*** Records to use ***

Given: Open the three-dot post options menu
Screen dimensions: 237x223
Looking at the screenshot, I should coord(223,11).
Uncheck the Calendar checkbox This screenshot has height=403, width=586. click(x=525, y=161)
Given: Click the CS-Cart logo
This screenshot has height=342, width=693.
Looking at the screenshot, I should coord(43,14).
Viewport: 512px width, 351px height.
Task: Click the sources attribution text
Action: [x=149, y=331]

*** End of Records to use ***
*** Records to use ***

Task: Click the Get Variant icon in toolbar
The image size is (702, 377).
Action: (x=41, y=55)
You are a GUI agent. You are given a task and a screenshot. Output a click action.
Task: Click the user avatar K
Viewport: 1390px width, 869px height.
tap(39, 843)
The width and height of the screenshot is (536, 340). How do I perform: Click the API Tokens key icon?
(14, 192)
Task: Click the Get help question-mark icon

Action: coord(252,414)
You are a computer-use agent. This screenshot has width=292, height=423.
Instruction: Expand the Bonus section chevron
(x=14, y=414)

*** End of Records to use ***

▸ Problem to solve
Could you find every line in the records above that has the string "agent" and copy it?

▸ Task response
You are a GUI agent. You are given a task and a screenshot. Output a click action.
You are a computer-use agent. This screenshot has width=292, height=423.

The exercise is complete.